§ **Activity**
Retype every entry precisely and keep each line whole.

Raw data Start Marker

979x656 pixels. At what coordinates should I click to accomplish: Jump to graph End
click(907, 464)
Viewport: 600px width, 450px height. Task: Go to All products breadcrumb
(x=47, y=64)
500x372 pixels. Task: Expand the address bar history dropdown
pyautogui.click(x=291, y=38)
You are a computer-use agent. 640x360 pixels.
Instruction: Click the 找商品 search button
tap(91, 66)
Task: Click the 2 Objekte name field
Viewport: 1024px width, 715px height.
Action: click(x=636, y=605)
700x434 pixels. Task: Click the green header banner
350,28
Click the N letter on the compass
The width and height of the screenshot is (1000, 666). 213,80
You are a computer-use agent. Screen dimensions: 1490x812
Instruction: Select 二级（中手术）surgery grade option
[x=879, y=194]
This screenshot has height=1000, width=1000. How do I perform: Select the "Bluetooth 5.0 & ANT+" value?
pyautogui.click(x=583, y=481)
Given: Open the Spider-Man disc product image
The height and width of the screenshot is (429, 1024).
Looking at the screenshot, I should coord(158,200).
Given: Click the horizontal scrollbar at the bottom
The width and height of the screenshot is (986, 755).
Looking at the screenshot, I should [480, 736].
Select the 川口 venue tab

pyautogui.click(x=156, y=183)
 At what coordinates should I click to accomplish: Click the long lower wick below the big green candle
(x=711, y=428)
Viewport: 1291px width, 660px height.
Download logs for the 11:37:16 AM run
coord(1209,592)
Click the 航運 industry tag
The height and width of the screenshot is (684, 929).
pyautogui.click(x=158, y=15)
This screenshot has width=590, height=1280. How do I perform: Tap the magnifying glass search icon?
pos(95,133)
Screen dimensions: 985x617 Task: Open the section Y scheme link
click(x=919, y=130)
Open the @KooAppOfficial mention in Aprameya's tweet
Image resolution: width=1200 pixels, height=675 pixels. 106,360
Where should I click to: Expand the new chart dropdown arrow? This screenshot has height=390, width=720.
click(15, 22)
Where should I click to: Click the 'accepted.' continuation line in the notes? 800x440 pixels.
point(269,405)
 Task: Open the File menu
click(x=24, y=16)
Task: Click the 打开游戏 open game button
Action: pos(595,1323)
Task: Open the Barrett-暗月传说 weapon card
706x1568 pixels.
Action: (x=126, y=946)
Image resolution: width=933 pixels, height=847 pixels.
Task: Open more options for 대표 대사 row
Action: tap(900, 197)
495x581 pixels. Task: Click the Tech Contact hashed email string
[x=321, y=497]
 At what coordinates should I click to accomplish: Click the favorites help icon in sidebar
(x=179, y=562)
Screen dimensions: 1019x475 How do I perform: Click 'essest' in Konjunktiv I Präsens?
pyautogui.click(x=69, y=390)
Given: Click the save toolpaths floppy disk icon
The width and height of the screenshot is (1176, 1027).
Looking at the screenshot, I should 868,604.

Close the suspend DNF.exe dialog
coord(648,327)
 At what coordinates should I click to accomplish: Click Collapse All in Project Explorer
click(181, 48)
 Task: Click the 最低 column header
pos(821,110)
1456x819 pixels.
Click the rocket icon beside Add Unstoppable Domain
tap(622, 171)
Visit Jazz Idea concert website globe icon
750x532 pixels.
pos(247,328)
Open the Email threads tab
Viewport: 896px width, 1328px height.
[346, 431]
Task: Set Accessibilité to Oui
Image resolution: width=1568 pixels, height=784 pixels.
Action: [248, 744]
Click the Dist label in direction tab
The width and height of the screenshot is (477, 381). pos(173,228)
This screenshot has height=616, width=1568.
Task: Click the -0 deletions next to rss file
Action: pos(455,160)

Raw data End Marker

§ **Output below**
979x656 pixels. At what coordinates should I click to accomplish: Jump to graph End
click(907, 464)
Viewport: 600px width, 450px height. Task: Go to All products breadcrumb
(x=47, y=64)
500x372 pixels. Task: Expand the address bar history dropdown
pyautogui.click(x=291, y=38)
You are a computer-use agent. 640x360 pixels.
Instruction: Click the 找商品 search button
tap(91, 66)
Task: Click the 2 Objekte name field
Viewport: 1024px width, 715px height.
Action: click(x=636, y=605)
700x434 pixels. Task: Click the green header banner
350,28
Click the N letter on the compass
The width and height of the screenshot is (1000, 666). 213,80
You are a computer-use agent. Screen dimensions: 1490x812
Instruction: Select 二级（中手术）surgery grade option
[x=879, y=194]
This screenshot has height=1000, width=1000. How do I perform: Select the "Bluetooth 5.0 & ANT+" value?
pyautogui.click(x=583, y=481)
Given: Open the Spider-Man disc product image
The height and width of the screenshot is (429, 1024).
Looking at the screenshot, I should coord(158,200).
Given: Click the horizontal scrollbar at the bottom
The width and height of the screenshot is (986, 755).
Looking at the screenshot, I should [480, 736].
Select the 川口 venue tab

pyautogui.click(x=156, y=183)
 At what coordinates should I click to accomplish: Click the long lower wick below the big green candle
(x=711, y=428)
Viewport: 1291px width, 660px height.
Download logs for the 11:37:16 AM run
coord(1209,592)
Click the 航運 industry tag
The height and width of the screenshot is (684, 929).
pyautogui.click(x=158, y=15)
This screenshot has width=590, height=1280. How do I perform: Tap the magnifying glass search icon?
pos(95,133)
Screen dimensions: 985x617 Task: Open the section Y scheme link
click(x=919, y=130)
Open the @KooAppOfficial mention in Aprameya's tweet
Image resolution: width=1200 pixels, height=675 pixels. 106,360
Where should I click to: Expand the new chart dropdown arrow? This screenshot has height=390, width=720.
click(15, 22)
Where should I click to: Click the 'accepted.' continuation line in the notes? 800x440 pixels.
point(269,405)
 Task: Open the File menu
click(x=24, y=16)
Task: Click the 打开游戏 open game button
Action: pos(595,1323)
Task: Open the Barrett-暗月传说 weapon card
706x1568 pixels.
Action: (x=126, y=946)
Image resolution: width=933 pixels, height=847 pixels.
Task: Open more options for 대표 대사 row
Action: tap(900, 197)
495x581 pixels. Task: Click the Tech Contact hashed email string
[x=321, y=497]
 At what coordinates should I click to accomplish: Click the favorites help icon in sidebar
(x=179, y=562)
Screen dimensions: 1019x475 How do I perform: Click 'essest' in Konjunktiv I Präsens?
pyautogui.click(x=69, y=390)
Given: Click the save toolpaths floppy disk icon
The width and height of the screenshot is (1176, 1027).
Looking at the screenshot, I should 868,604.

Close the suspend DNF.exe dialog
coord(648,327)
 At what coordinates should I click to accomplish: Click Collapse All in Project Explorer
click(181, 48)
 Task: Click the 最低 column header
pos(821,110)
1456x819 pixels.
Click the rocket icon beside Add Unstoppable Domain
tap(622, 171)
Visit Jazz Idea concert website globe icon
750x532 pixels.
pos(247,328)
Open the Email threads tab
Viewport: 896px width, 1328px height.
[346, 431]
Task: Set Accessibilité to Oui
Image resolution: width=1568 pixels, height=784 pixels.
Action: [248, 744]
Click the Dist label in direction tab
The width and height of the screenshot is (477, 381). pos(173,228)
This screenshot has height=616, width=1568.
Task: Click the -0 deletions next to rss file
Action: pos(455,160)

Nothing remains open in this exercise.